When the negative and positive obligations set forth in Article 2 guarantee the right to life, does this mean that in prison inmates are under an obligation to live? In other words, does the right to life mean that the prisoner has a right to die, either by suicide (via hanging or medications) or by indirect suicide (hunger strike)? The matter of suicide is analysed in Subsection 3.2.2, so at this juncture what must be asked is whether a prisoner has a right to self-determination to such an extent that the prison must let him harm himself in the event of a potentially fatal hunger strike. Addressing the first important aspect of the case, the ECtHR has stated the general principle that Article 2 cannot be interpreted as guaranteeing the right to die, stating that ‘the right to die is not the antithesis of the right’. *30 The second important element nevertheless is that force-feeding prisoners when there are no medical grounds for doing so has been found on several occasions to be contrary to Article 3. *31 Consequently, a paradox in a sense might arise: on one hand, the person has no right to die, but, on the other hand, the state has no right to interfere.
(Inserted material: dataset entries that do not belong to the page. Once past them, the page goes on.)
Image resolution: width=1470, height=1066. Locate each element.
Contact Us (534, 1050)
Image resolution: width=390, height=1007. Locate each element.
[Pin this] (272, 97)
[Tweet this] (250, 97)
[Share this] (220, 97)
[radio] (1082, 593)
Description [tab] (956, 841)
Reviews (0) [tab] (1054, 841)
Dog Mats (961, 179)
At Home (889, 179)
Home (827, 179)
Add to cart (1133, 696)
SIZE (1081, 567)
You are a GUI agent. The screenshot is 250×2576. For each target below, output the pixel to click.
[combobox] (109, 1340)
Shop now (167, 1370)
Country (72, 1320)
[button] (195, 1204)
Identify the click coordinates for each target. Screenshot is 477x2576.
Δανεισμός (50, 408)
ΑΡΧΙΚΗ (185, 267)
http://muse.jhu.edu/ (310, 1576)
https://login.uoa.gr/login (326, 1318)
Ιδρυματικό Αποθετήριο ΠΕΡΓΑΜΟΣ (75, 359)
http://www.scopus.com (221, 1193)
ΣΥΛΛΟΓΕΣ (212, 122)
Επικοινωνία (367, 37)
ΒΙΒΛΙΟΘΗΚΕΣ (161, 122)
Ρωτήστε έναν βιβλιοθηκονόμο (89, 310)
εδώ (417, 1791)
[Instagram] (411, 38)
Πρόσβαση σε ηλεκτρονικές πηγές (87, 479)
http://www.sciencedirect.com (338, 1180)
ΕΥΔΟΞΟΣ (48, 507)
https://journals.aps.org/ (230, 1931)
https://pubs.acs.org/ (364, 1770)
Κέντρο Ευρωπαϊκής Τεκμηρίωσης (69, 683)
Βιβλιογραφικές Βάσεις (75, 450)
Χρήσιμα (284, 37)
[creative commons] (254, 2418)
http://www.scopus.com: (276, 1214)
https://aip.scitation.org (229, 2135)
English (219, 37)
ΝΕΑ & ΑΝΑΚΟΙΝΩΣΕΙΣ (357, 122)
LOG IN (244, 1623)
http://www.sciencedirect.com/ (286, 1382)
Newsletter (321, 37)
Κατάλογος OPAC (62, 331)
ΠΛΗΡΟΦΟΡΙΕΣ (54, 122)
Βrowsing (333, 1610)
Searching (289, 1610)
This was the main issue in the case Horoz v. Turkey(2009), dealing with circumstances in which prisoners organised a hunger strike against a move from dorm-type prison to cell-type prisons, accepting only water with sugar and vitamins. In consequence of the strike, an inmate fell into a coma and died. Although the prisoner’s health was deteriorating because of the hunger strike, the authorities refused to release him. For the ECtHR, the authorities had amply satisfied their obligation to protect the subject’s physical integrity, specifically through the administration of appropriate medical treatment. The prisoner had noted that he did not wish to have any food or medical interference. The state accepted that clear refusal. However, several times when he needed hospitalisation, he was hospitalised, though the prisoner refused any assistance. Eventually, the prisoner entered the coma and died. The Court accepted the free will of the prisoner to refuse any treatment, so the authorities could not be criticised for not respecting the wish of a person. *32
This case does not indicate that the state must stay passive (negative obligation), but it does show that the state must be able to prove the steps that it has taken to protect the life (positive obligation) without interfering with personal liberties. In other words, the authorities have a duty of care similar to the ones in suicide-prevention cases *33. In this case, the duty of care was fulfilled: the prison doctor reviewed the prisoner’s condition 11 times and gave him vitamins, and he was transferred to hospital and emergency units. But another question arises: what if the prison had force-fed the prisoner? The ECtHR has made it clear that force-feeding when not medically required is a violation of Article 3. So at some point force-feeding might have been a medical decision. In such situations, it would still be recommended for states to engage in force-feeding when the life of the person is in imminent danger. It is evidently more difficult for the ECtHR to find that a state is at fault when that state wants to save a life than find a fault of the state because the state refrained from any sort of interference.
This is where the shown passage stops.